Support: S1= 113.2(Fibonacci) S2= 112.8 (Fibonacci) S3= 111 (Previous Low)
Resistance: R1= 114.57 (Day’s High) R2= 155.55(Very Important) R3= 116.0
USD/JPY is coming off its largest drop on a monthly basis since the 2008. The higher demand for the JPY is believed to settle for the coming days given two main reasons:
- US Treasury Yields appreciation
- Equities markets rebound off the lows, especially the US market
While on a fundamental basis and in the bigger picture, Yen crosses might be headed down considering a possible shift in the risk aversion of carry trades which have been piling up due to relatively liberal central banks’ policies, on the short term a rebound is more likely considering that support level of 111.00 and 112.00 are holding for the moment.
The interesting fact is that today was the second time USD/JPY tried to breach the channel/ trendline and failed for the second time, however it made a higher low, forming a triangle. As practice shows, resistance is usually breached when attempted for a third time after being made a higher low thus a long setup is the most probable to yield result.

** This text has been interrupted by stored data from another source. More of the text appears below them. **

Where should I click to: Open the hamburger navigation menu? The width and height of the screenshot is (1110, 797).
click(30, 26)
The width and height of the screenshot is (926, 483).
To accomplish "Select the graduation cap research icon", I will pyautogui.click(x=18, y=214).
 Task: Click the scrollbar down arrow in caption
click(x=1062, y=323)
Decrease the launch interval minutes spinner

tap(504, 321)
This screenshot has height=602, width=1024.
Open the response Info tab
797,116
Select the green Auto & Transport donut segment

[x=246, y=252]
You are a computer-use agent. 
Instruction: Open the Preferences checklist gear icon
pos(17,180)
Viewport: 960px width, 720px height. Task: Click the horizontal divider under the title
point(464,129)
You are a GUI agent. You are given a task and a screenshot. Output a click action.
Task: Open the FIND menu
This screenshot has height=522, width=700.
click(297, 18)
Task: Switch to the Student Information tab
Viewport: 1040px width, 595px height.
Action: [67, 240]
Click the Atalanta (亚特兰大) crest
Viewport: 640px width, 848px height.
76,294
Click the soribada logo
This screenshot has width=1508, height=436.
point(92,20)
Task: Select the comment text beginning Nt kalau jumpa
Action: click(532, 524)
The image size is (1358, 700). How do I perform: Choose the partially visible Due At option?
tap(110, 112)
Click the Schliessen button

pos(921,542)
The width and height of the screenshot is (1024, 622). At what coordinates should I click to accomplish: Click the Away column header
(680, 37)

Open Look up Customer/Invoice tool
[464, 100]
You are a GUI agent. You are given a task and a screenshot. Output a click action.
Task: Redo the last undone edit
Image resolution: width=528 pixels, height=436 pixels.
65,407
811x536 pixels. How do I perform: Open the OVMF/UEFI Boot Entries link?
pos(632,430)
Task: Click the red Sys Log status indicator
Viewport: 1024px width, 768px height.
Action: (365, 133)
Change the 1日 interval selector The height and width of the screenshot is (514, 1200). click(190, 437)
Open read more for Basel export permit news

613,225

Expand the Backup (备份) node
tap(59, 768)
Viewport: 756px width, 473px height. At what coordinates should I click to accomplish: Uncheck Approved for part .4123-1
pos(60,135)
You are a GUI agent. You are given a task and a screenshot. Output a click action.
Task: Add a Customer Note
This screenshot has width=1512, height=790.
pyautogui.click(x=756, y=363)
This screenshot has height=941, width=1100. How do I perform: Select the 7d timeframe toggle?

- USD/JPY has jumped above the Ichimoku cloud.
- It is being traded in an oversold zone as indicated by Stochastic RSI.
- MACD signal lines are starting to rebound from the oversold level and are crossing.
All of these three signals support our bullish thesis and Long entry attempts should be made around 113.22 with a stop at market price if USD/JPY falls below the Ichimoku Cloud, indicating a bearish signal. For a trader with a higher risk appetite, the stop can be placed at 61% Fibonacci level (112.39).
Target 1 near today’s high 114.55
Target 2 is at 115.00/115.55
If the position goes positive, it is advisable to put the stop at your entry price given the high volatility and uncertainty, thus lowering your risk to break even.